Heterointerface and Tensile Strain Effects Synergistically Enhances Overall Water‐Splitting in Ru/RuO<sub>2</sub> Aerogels
Nicole L. D. Sui, Yinghao Li, Wenjie Xie, Guangzhao Wang, Jong‐Min Lee
Abstract
Abstract Designing robust electrocatalysts for water‐splitting is essential for sustainable hydrogen generation, yet difficult to accomplish. In this study, a fast and facile two‐step technique to synthesize Ru/RuO 2 aerogels for catalyzing overall water‐splitting under alkaline conditions is reported. Benefiting from the synergistic combination of high porosity, heterointerface, and tensile strain effects, the Ru/RuO 2 aerogel exhibits low overpotential for oxygen evolution reaction (189 mV) and hydrogen evolution reaction (34 mV) at 10 mA cm −2 , surpassing RuO 2 (338 mV) and Pt/C (53 mV), respectively.
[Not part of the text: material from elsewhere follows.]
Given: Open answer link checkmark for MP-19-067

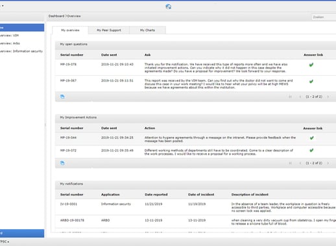Looking at the screenshot, I should click(311, 82).
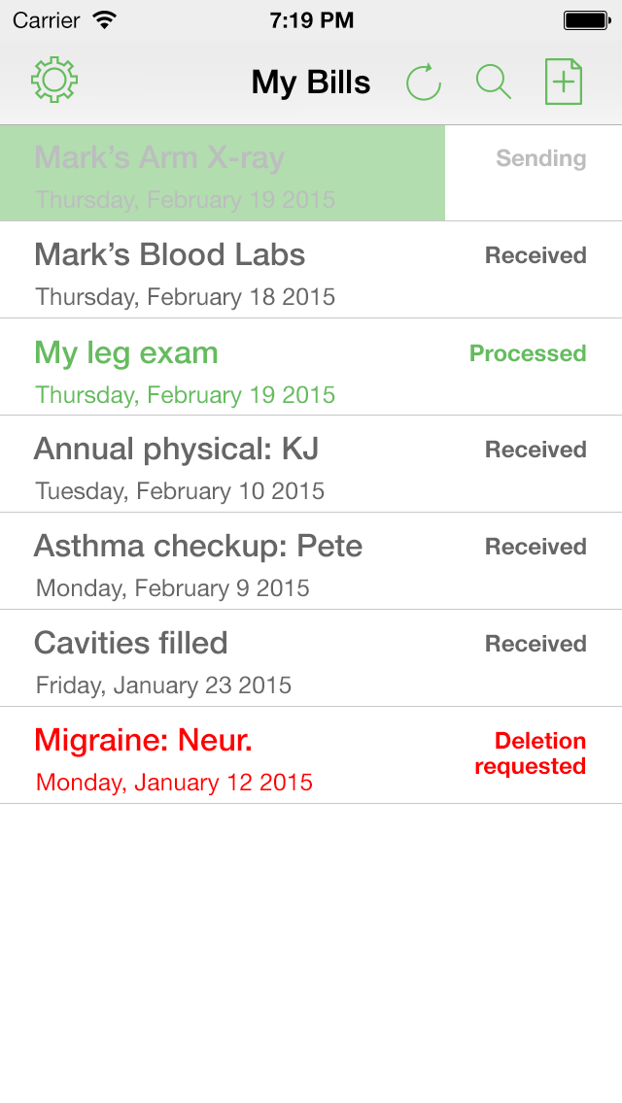Tap the green Processed status

(x=528, y=353)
Notably, when the Ru/RuO 2 aerogels are applied at the anode and cathode, the resultant water‐splitting cell reflected a low potential of 1.47 V at 10 mA cm −2 , exceeding the commercial Pt/C||RuO 2 standard (1.63 V). X‐ray adsorption spectroscopy and theoretical studies demonstrate that the heterointerface of Ru/RuO 2 optimizes charge redistribution, which reduces the energy barriers for hydrogen and oxygen intermediates, thereby enhancing oxygen and hydrogen evolution reaction kinetics.